* **Extracted data entries**:

□ □ □

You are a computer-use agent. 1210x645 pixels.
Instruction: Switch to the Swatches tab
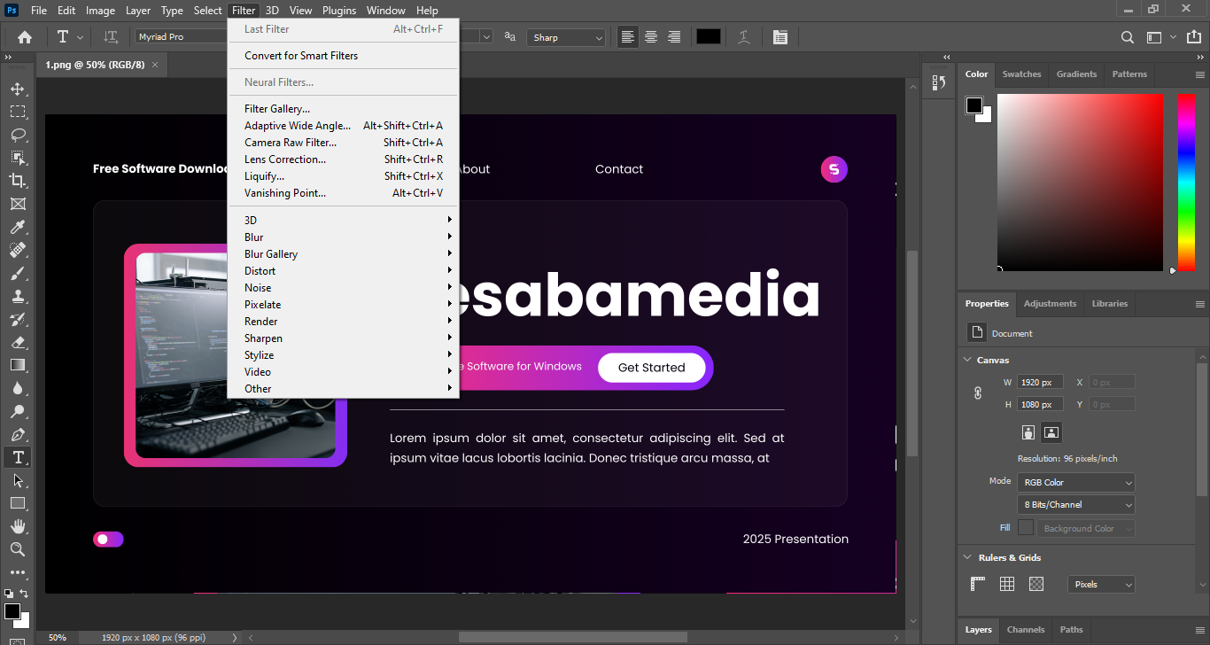(x=1021, y=74)
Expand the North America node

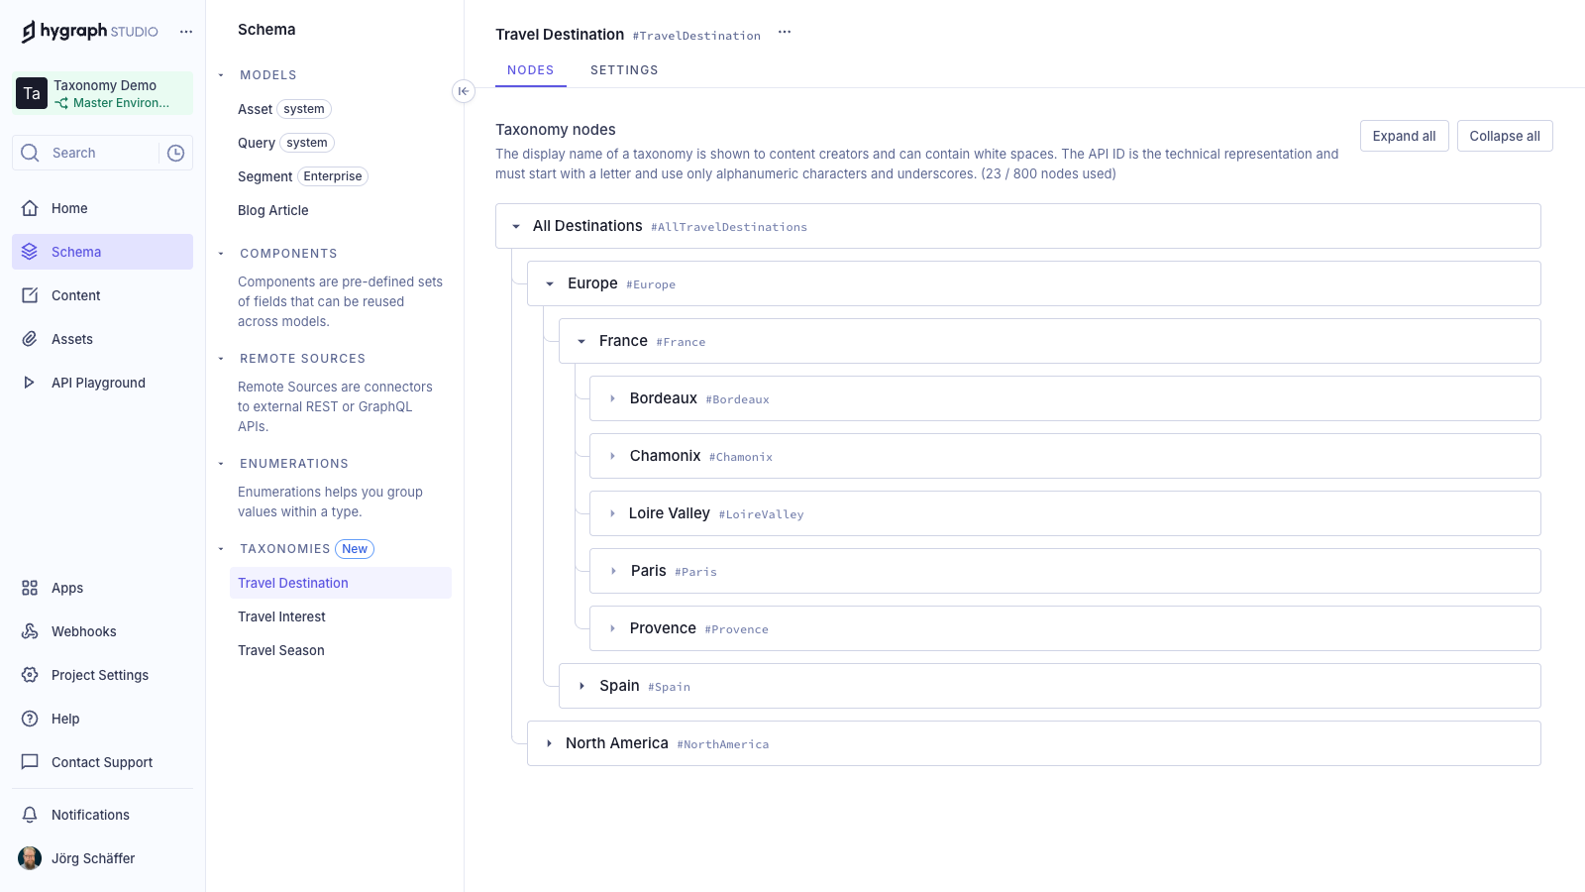click(549, 743)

□ □ □

* **WORK INSTRUCTION**: Type the entries again verbatim. Any pictures should be skipped.

* **ANSWER BELOW**:
You are a computer-use agent. 1210x645 pixels.
Instruction: Switch to the Swatches tab
(x=1021, y=74)
Expand the North America node

click(549, 743)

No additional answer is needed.